Last fall, I discovered how to get dozens of beautiful luscious maggot-free apples from my back-yard tree. Make sure a nest of wasps make their home nearby.

I planted the Cortland apple tree - fertilized by the ashes of my deceased cockapoo - 15 years ago. But fall after fall, the apples were pocked with icky dimples made by adult apple maggot flies laying their eggs. I didn't know - and didn't want to find out - if there were still maggot larvae inside. Only deer and other critters were brave enough to eat them.

So I decided to try organic methods to stop those darn flies from turning my apples into a feast for larvae. I tried the sticky traps, slathering clear sticky stuff over big red balls that were supposed to attract the egg-laying flies. But they weren't fooled by the decoy balls because my apples were still fully-infested come fall. Plus they sure were a pain to clean before storing for winter.

I've also considered trying the bagging method, which a colleague does religiously every summer. When the fruit is about the size of a walnut, enclose each one inside a plastic sandwich bag and staple it shut. Snip the bottom corner of each bag with a scissors to let water run out. But by the time I remember to do it - the fruit is way bigger than a walnut and it's too late.

Last summer, I was sitting on my deck, resisting the urge to stain it. Then I spied a gray wasp nest, the size of a papier mache pinata, suspended in a crabapple tree about 10 feet away. Of course, I worried that I would get stung by the wasps or they would dive-bomb me when I was gardening.
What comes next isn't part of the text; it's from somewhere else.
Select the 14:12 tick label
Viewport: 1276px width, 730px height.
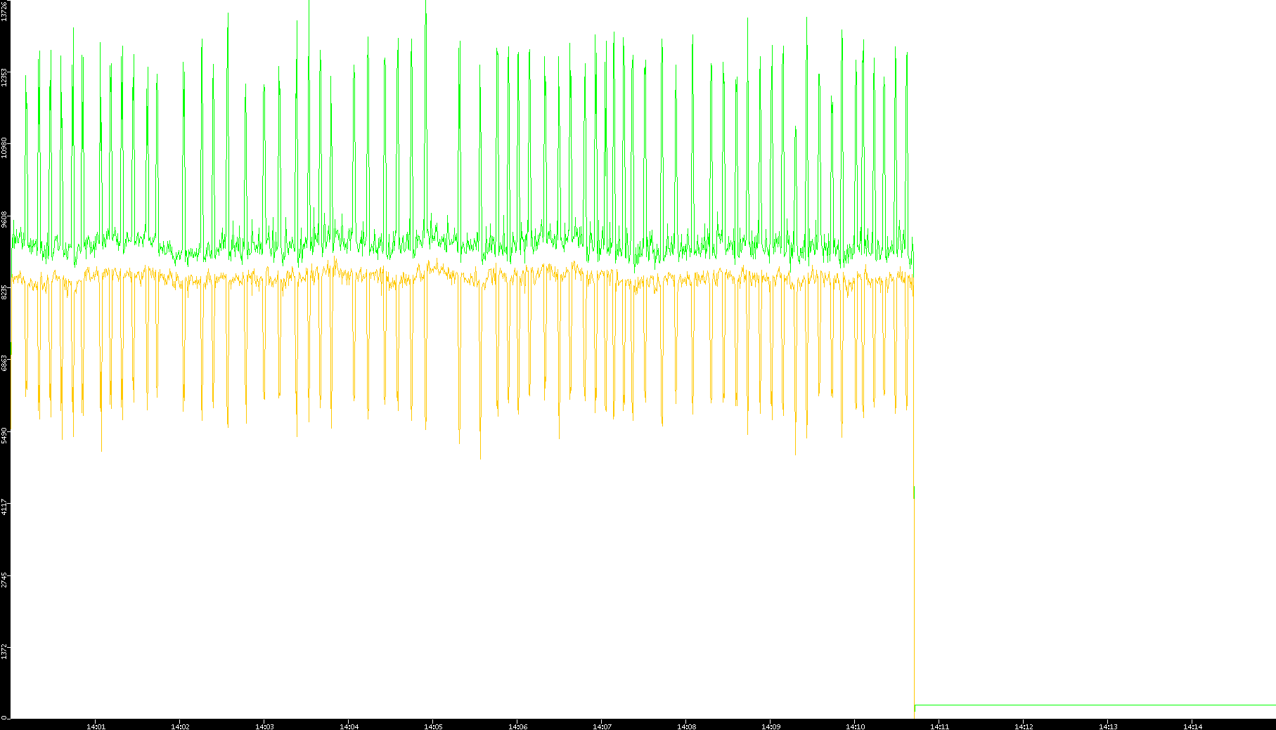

But I never heard a single buzz from the colony.

By fall, I was harvesting bucket after bucket of apples pretty enough to fill a bin at Whole Foods.
What the heck happened to the tenacious apple maggots? My internet research revealed that the wasps devoured them.

By winter, the wasps had abandoned the nest, and now it's pretty much disintegrated. So I'm hoping and praying that another wasp queen will make her home in my very welcoming crabapple tree.

How do you prevent apple maggot infestation? Have you had an unexplained great crop of worm-free apples?